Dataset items
###

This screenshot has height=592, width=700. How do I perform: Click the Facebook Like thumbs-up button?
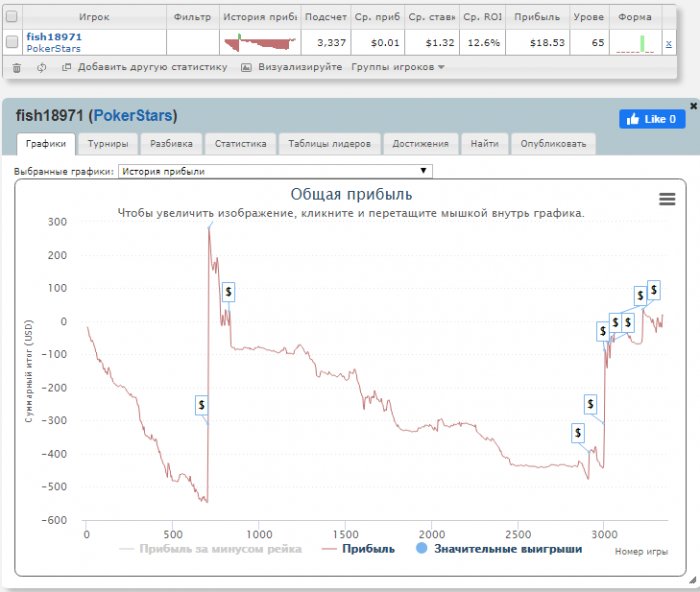pos(652,119)

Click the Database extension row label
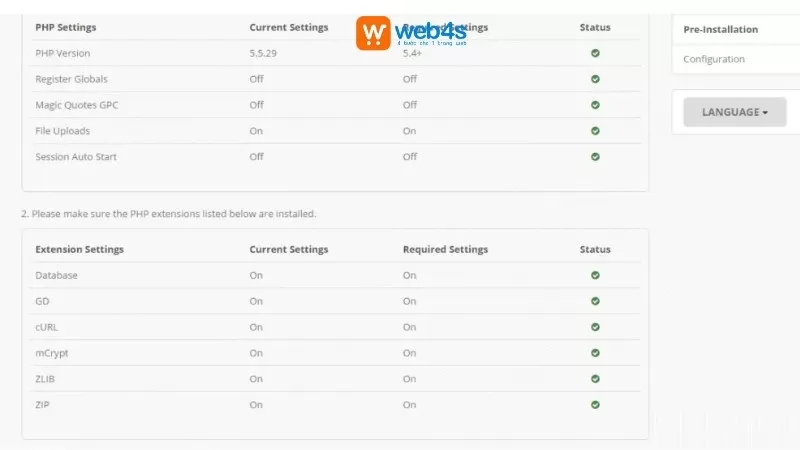tap(56, 275)

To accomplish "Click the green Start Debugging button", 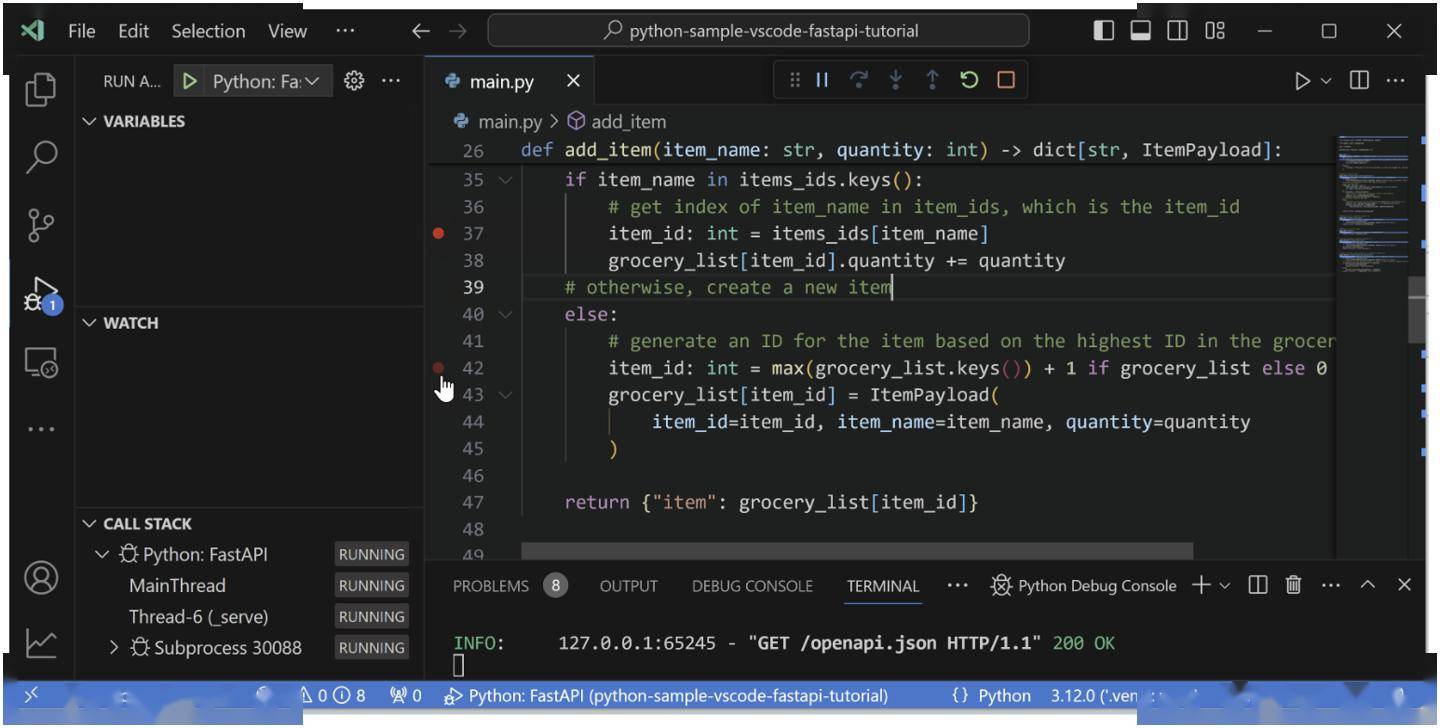I will (x=189, y=82).
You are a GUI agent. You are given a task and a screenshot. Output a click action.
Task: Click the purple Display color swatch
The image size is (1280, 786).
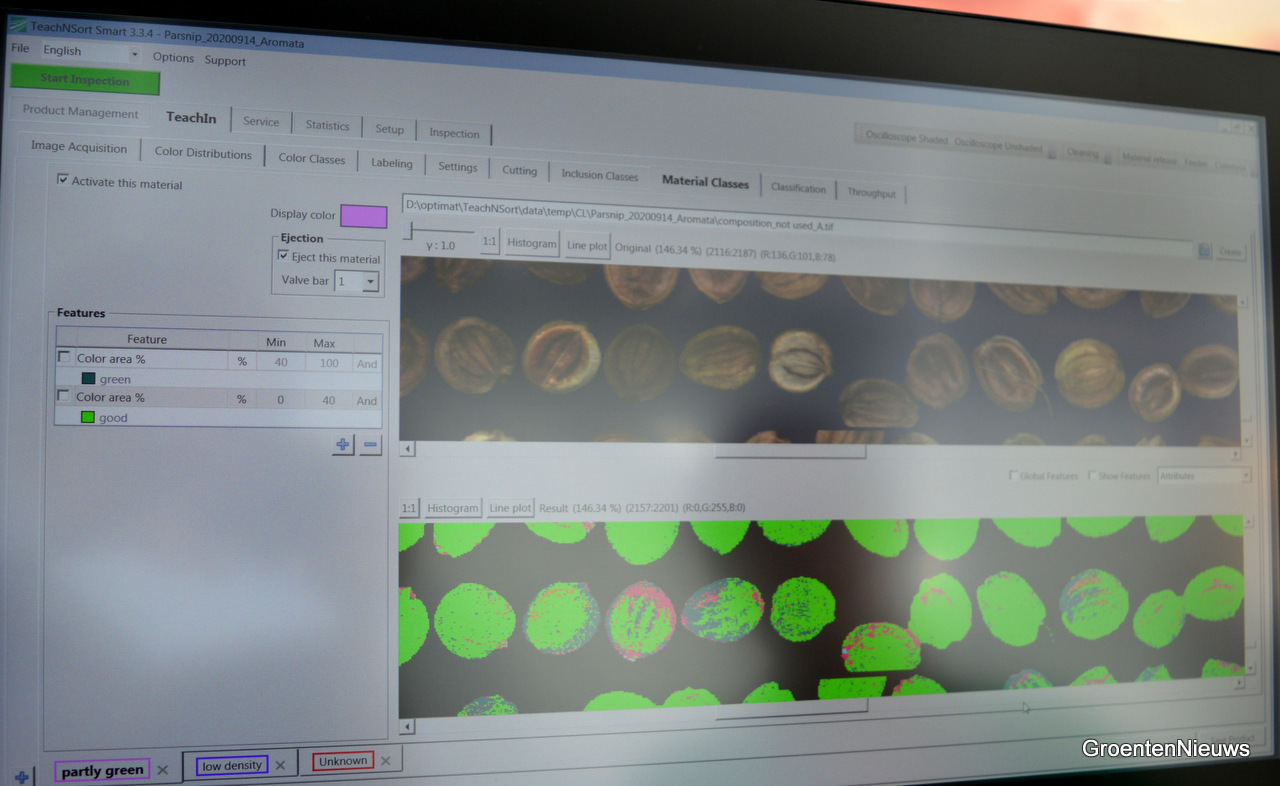(x=363, y=216)
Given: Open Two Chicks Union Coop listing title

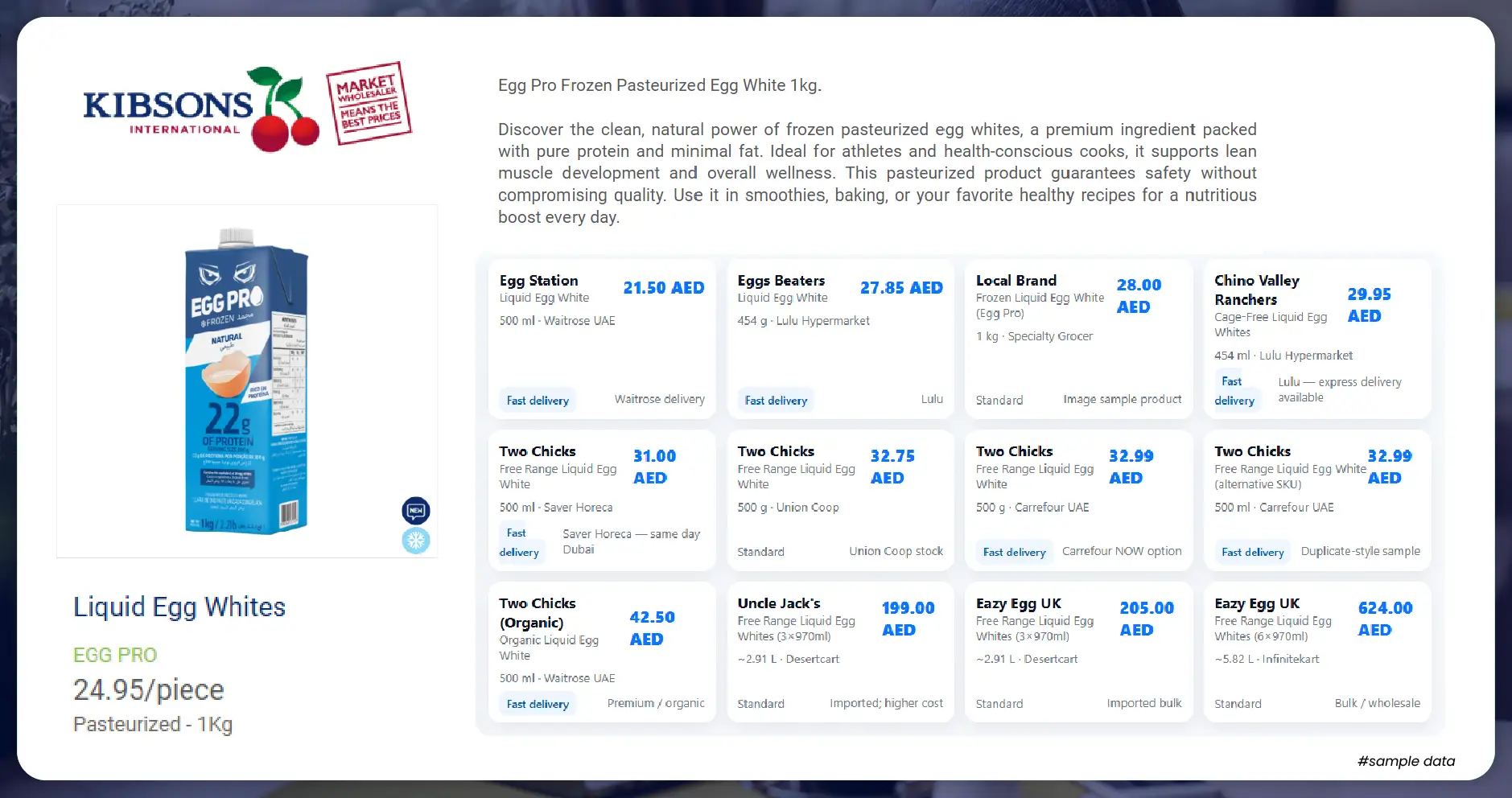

###

● What is asked
Update the lines from the one containing "You are a GUI" through the end of the records by changing "purple" to "violet" and leaving everything else as it is. Leave out the pictures.

● Answer to this problem
You are a GUI agent. You are given a task and a screenshot. Output a click action.
Task: Click the violet Display color swatch
The image size is (1280, 786).
(x=363, y=216)
Given: Open Two Chicks Union Coop listing title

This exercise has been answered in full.